Scott Z. Burns (BA ‘85) Named Keynote Speaker for Undergrad Commencement
Scott Z. Burns is a screenwriter, director, producer, and playwright with a record of involvement in prominent projects tackling essential issues of 21st-century life. He wrote the screenplay for Steven Soderbergh’s Contagion, which eerily presaged COVID-19 and became a pandemic-era mainstay. His 2025 podcast about human creativity in the age of AI, What Could Go Wrong?, was recognized as one of the 20 Best Audiobooks of 2025.

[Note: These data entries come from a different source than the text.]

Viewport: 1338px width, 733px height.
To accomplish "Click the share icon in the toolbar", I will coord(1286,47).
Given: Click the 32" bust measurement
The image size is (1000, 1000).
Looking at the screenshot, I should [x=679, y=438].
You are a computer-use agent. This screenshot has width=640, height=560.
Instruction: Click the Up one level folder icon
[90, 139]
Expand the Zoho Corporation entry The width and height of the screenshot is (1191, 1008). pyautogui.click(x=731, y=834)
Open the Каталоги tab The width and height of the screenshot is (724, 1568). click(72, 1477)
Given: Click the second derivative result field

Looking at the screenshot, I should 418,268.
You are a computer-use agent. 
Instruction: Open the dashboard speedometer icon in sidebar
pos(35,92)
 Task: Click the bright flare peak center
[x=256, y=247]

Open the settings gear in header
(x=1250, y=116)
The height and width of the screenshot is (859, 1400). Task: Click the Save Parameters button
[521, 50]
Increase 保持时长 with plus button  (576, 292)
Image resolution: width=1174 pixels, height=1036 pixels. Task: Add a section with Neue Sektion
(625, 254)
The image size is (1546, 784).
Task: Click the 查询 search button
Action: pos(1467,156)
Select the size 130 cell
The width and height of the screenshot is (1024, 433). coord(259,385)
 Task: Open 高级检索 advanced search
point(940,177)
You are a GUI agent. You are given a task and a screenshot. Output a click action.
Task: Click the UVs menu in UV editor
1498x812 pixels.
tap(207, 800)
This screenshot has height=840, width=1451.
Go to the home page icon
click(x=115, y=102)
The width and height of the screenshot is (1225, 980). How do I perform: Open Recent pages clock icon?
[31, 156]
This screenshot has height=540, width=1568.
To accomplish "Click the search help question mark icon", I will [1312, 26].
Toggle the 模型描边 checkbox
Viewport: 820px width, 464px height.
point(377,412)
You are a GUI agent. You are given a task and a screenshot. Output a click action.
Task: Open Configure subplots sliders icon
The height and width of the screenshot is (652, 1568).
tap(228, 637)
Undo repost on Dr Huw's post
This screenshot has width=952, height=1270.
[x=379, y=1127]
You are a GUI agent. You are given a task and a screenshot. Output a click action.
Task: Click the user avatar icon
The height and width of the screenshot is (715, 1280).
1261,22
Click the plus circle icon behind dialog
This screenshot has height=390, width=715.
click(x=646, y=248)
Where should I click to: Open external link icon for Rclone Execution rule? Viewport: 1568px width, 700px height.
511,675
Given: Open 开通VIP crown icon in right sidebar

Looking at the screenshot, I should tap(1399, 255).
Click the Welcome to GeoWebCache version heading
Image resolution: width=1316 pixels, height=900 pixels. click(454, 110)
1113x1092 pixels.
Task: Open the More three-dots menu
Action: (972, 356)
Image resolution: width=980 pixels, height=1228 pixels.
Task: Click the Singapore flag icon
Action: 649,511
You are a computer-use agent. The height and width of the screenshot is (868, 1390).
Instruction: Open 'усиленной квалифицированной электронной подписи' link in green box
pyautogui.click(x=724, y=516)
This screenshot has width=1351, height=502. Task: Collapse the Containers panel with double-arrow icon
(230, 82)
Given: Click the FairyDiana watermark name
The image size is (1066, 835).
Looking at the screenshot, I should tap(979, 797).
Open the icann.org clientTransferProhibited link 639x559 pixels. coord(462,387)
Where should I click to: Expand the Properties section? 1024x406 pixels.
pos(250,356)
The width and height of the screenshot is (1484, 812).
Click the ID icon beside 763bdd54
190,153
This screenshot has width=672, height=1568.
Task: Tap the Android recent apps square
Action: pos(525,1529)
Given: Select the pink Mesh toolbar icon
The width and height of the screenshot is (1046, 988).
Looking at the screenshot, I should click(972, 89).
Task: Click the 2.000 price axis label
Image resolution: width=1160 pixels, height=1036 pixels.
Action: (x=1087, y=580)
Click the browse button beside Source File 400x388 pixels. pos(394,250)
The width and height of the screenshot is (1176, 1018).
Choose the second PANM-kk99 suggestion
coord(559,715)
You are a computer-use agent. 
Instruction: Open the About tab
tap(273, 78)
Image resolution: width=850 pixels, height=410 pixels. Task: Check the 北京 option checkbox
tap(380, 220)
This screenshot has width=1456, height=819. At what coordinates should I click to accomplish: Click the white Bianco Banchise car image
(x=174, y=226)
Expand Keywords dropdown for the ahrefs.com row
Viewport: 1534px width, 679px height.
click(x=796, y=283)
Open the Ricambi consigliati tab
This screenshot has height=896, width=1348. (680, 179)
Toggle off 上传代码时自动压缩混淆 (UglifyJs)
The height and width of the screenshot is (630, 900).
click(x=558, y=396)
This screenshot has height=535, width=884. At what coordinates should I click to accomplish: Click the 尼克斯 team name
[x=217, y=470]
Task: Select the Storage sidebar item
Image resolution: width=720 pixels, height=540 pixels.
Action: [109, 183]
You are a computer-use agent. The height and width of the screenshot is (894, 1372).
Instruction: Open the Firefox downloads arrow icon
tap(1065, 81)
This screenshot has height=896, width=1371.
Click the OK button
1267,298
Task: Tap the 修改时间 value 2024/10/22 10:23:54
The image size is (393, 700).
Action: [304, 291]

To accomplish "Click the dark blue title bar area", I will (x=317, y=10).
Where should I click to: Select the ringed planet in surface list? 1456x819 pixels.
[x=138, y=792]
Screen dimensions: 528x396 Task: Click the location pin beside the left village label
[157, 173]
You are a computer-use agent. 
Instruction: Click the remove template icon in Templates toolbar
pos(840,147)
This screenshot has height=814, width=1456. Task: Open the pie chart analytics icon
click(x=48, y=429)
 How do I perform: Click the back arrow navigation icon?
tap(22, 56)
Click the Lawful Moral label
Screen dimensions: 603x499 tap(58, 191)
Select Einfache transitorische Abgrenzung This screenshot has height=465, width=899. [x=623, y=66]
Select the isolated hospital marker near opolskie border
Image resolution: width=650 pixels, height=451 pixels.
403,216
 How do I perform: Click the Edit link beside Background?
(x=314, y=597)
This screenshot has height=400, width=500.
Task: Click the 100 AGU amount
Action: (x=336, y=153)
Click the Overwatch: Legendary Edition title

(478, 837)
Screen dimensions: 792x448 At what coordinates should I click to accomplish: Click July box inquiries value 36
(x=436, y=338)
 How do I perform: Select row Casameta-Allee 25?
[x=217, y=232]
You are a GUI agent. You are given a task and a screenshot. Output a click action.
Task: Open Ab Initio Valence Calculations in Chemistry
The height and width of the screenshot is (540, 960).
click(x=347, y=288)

Burns produced the Academy Award-winning climate change documentary An Inconvenient Truth, for which he received the Humanitas Prize, and executive-produced An Inconvenient Sequel and Sea of Shadows, which won the Sundance Audience Award. He is the writer, director, executive producer, and creator of the Apple TV series Extrapolations, which won an Environmental Media Association Award as well as a Norman Lear Award for its speculative storytelling about life on earth in the years 2037 through 2070.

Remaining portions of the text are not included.